Testo:
== == ==

Quattro giorni alla Berlinale, di Luca Baroncini (n° 271)
Berlino non si ferma mai, ogni anno nuovi locali, negozi diversi e cantieri in ogni angolo. Il festival del cinema riflette la stessa inquietudine. Si tratta infatti dell’ultima edizione curata da Carlo Chatrian e Mariëtte Rissenbeek, apprezzati dai frequentatori del festival, meno dalle istituzioni, per il rigore scaccia sponsor della loro visione.
A prendere il loro posto sarà dal prossimo anno la statunitense Tricia Tuttle, pare scelta per la sua grande abilità manageriale, ha infatti reso il London Film Festival un evento dal forte impatto mediatico. Ed è proprio questo che manca alla Berlinale.
Del resto non è facile per un festival internazionale, che ha sempre fatto delle tematiche sociali e politiche il suo punto di forza, attirare l’attenzione, non tanto del pubblico (a Berlino le sale sono sempre piene), quanto dei clic che piacciono tanto agli sponsor e che hanno trasformato le notizie dai festival in un elenco di personaggi collaterali in abiti firmati.
Se Venezia e Cannes hanno trovato un compromesso tra impegno e opulenza, o perlomeno ci provano, Berlino è sempre stata più radicale e meno diplomatica.

== == ==

Dati forniti:

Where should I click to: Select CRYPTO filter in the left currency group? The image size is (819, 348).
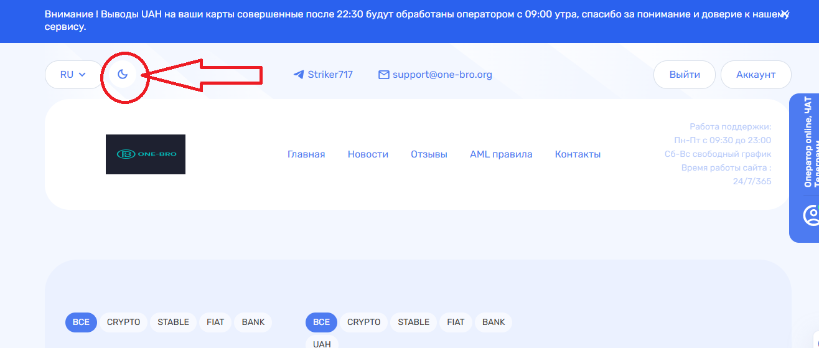click(x=123, y=322)
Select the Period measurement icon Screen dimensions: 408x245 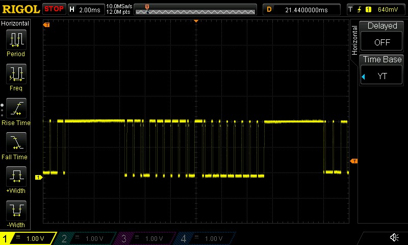15,40

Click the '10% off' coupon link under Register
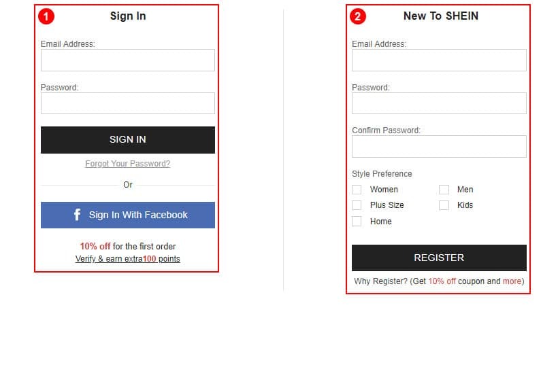[442, 281]
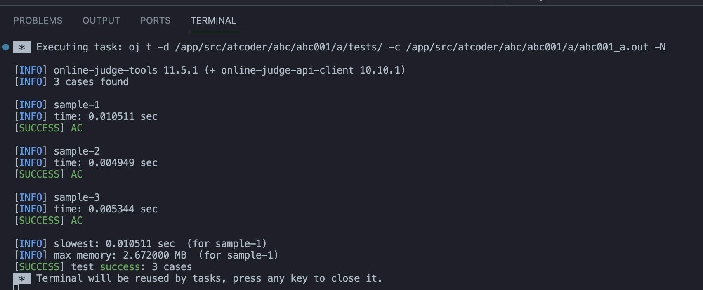Click the terminal cursor block at bottom
Viewport: 703px width, 290px height.
click(x=16, y=287)
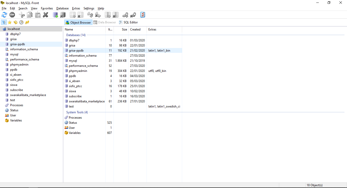
Task: Paste from the clipboard
Action: pyautogui.click(x=38, y=15)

== == ==

Cosa serve: Trascrivi fedelmente dal testo sulla Berlinale il passo compreso tra "Quattro giorni alla" e "della loro visione.", entrambi inclusi.

Risposta:
Quattro giorni alla Berlinale, di Luca Baroncini (n° 271)
Berlino non si ferma mai, ogni anno nuovi locali, negozi diversi e cantieri in ogni angolo. Il festival del cinema riflette la stessa inquietudine. Si tratta infatti dell’ultima edizione curata da Carlo Chatrian e Mariëtte Rissenbeek, apprezzati dai frequentatori del festival, meno dalle istituzioni, per il rigore scaccia sponsor della loro visione.